Who was that masked man … and why was he wearing a mask in the first place?
The new trailer for Disney’s gargantuan screen adaptation of “The Lone Ranger” has been released, and with it a little insight into some of the basics of the Ranger legend. While there’s still no explanation as to why Johnny Depp is playing a Native American (a bit of controversy that isn’t going to go away any time soon but remember when Robert Downey jr blacked up for Tropic Thunder), there are some revealing origin story elements amongst all the Western gunplay and derring-do.

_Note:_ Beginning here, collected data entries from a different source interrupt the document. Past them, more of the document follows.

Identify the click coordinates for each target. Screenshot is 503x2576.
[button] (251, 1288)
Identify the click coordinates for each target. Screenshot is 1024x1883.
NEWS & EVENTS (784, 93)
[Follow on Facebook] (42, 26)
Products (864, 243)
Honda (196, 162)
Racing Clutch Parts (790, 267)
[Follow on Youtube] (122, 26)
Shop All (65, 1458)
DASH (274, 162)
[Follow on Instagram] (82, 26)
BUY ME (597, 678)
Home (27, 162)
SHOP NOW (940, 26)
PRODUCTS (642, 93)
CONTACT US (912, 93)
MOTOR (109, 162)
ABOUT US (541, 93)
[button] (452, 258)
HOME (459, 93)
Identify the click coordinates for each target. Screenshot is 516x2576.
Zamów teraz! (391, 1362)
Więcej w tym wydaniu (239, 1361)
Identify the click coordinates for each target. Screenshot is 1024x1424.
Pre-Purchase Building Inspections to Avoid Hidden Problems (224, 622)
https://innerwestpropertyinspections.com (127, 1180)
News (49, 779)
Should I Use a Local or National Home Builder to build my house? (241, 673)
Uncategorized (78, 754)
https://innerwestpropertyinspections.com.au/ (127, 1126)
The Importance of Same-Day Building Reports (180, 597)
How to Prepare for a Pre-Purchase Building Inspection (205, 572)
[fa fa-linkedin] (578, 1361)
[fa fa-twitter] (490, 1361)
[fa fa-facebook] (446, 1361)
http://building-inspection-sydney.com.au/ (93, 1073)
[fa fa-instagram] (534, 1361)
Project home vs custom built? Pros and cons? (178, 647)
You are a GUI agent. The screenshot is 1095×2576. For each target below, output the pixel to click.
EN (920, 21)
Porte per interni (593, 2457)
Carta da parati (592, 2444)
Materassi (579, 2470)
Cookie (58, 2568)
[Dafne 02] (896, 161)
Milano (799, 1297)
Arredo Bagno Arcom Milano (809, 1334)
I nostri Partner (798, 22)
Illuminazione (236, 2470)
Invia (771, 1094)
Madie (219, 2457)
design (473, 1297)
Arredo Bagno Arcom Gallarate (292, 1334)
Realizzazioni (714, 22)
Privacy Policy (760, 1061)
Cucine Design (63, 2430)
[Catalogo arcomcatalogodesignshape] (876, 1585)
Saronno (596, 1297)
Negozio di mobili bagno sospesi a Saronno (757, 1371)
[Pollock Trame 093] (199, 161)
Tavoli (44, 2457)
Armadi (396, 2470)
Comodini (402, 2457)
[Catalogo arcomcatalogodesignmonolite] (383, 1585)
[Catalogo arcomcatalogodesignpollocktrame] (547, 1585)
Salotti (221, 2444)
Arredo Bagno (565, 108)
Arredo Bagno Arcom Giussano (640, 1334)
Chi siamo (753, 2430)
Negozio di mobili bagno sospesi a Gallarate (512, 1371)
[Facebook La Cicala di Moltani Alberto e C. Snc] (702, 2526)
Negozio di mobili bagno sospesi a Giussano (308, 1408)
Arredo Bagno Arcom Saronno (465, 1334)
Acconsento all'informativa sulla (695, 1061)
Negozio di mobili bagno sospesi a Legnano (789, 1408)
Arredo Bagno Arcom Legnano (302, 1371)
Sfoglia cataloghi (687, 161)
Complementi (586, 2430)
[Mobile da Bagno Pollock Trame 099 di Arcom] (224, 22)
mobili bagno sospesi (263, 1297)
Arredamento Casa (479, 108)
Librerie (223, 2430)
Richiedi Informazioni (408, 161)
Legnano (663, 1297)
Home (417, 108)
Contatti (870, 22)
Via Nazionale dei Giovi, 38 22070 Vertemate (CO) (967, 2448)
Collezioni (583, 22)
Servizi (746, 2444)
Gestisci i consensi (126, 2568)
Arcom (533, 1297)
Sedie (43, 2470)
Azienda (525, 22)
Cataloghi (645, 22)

The first half of the trailer serves as something of a “Lone Ranger Begins” as we meet John Reid (Armie Hammer), a man who awakens from startling visions to find himself at the top of a tower several hundred feet above the ground. He then meets Tonto (Depp), the Native American warrior destined to become his most trusted companion, who explains that Reid was, indeed, dead … though, oddly enough (or is it?), a certain horse seemed to have a more … well, spiritual interpretation of his condition.
Reid is, apparently, a “spirit walker,” a man who’s been to the other side and then returned — and one who promptly reinvents himself as an avenger who “rides for justice.” Tonto points out that people think he’s dead and advises that it’s “better to stay that way.” Like any true superhero, Reid dons a disguise to hide his true identity. “There come a time where good man must wear mask,” says Tonto (not sure what that means, but we’ll go with it).
Thus the Lone Ranger is born, and he and Tonto are hellbent for leather as they traverse a wild and dangerous landscape conjured by the team who brought us the “Pirates of the Caribbean” movies. There’s plenty of danger on display, including explosions, machine gun fire, jumping off cliffs and at least one crash scene that looks like it’s going to set a new standard for cinematic train derailments.
Disney has seemed unsure about “The Lone Ranger” from the start, even with the posse of Depp, director Gore Verbinski and producer Jerry Bruckheimer in the saddle. Budget has always been an issue, with the project experiencing delays and near-cancellations before everyone finally decided to just go for it. The production itself has been a troubled one. We’ll see if this ends up being one of next summer’s biggest hits (and, potentially, the start of a new franchise) or if it falls off the horse with no chance of coming back to life.
“The Lone Ranger” rides on July 3, 2013.